───── INPUT RECORDS
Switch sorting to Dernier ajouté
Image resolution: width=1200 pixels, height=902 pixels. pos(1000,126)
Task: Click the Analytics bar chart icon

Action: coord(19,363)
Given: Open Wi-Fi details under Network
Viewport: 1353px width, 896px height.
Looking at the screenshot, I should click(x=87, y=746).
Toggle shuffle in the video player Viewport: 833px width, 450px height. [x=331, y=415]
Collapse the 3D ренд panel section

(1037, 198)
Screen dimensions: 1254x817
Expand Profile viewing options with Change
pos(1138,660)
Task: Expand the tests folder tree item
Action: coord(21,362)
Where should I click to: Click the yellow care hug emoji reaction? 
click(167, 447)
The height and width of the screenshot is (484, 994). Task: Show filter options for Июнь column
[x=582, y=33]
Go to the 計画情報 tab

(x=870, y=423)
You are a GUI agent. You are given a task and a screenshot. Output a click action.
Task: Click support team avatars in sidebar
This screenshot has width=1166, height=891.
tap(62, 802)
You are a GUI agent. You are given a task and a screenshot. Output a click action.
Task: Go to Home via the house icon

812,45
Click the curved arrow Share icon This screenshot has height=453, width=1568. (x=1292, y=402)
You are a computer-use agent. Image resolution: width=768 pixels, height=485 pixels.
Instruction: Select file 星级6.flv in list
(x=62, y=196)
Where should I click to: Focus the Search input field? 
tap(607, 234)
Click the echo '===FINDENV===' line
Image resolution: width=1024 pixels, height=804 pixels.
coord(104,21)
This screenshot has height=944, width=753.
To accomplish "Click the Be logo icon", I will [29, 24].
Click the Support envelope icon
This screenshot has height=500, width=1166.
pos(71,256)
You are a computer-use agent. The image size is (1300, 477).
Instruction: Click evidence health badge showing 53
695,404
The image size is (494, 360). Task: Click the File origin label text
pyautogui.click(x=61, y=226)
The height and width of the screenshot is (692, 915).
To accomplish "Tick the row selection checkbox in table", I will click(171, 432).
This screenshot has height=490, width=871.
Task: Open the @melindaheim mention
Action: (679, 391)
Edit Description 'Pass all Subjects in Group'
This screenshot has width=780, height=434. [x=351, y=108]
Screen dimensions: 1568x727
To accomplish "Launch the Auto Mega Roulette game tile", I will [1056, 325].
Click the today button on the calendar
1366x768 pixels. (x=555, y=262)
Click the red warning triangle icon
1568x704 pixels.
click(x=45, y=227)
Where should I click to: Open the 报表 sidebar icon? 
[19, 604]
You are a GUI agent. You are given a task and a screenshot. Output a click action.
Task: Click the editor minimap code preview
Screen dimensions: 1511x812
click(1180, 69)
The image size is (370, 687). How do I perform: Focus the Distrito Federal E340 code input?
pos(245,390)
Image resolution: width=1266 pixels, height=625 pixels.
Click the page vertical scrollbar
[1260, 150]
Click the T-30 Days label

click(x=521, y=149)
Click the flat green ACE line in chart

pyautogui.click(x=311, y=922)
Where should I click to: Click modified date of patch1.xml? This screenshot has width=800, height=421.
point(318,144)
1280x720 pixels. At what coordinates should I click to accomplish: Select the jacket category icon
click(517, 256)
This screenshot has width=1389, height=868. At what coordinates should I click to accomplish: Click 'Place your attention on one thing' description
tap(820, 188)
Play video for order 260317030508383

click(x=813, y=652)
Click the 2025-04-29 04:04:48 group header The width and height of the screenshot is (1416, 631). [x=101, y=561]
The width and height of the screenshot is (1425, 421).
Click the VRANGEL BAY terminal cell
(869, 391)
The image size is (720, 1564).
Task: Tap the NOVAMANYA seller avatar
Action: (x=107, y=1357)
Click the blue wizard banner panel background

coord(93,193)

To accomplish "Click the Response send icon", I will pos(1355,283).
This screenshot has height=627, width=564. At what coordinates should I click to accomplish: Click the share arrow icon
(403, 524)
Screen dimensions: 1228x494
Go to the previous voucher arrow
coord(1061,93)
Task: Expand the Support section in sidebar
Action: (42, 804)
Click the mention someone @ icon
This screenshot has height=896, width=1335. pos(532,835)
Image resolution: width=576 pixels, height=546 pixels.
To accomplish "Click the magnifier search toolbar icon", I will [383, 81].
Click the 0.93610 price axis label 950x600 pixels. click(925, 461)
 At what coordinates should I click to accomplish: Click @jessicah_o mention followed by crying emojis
──────────
* [STATED EXERCISE]
Repeat the rows, beginning at the line that has "Screen dimensions: 1254x817" and stopping after the line that has "pyautogui.click(x=61, y=226)".

* [COMPLETE OUTPUT]
Screen dimensions: 1254x817
Expand Profile viewing options with Change
pos(1138,660)
Task: Expand the tests folder tree item
Action: coord(21,362)
Where should I click to: Click the yellow care hug emoji reaction? 
click(167, 447)
The height and width of the screenshot is (484, 994). Task: Show filter options for Июнь column
[x=582, y=33]
Go to the 計画情報 tab

(x=870, y=423)
You are a GUI agent. You are given a task and a screenshot. Output a click action.
Task: Click support team avatars in sidebar
This screenshot has width=1166, height=891.
tap(62, 802)
You are a GUI agent. You are given a task and a screenshot. Output a click action.
Task: Go to Home via the house icon

812,45
Click the curved arrow Share icon This screenshot has height=453, width=1568. (x=1292, y=402)
You are a computer-use agent. Image resolution: width=768 pixels, height=485 pixels.
Instruction: Select file 星级6.flv in list
(x=62, y=196)
Where should I click to: Focus the Search input field? 
tap(607, 234)
Click the echo '===FINDENV===' line
Image resolution: width=1024 pixels, height=804 pixels.
coord(104,21)
This screenshot has height=944, width=753.
To accomplish "Click the Be logo icon", I will [29, 24].
Click the Support envelope icon
This screenshot has height=500, width=1166.
pos(71,256)
You are a computer-use agent. The image size is (1300, 477).
Instruction: Click evidence health badge showing 53
695,404
The image size is (494, 360). Task: Click the File origin label text
pyautogui.click(x=61, y=226)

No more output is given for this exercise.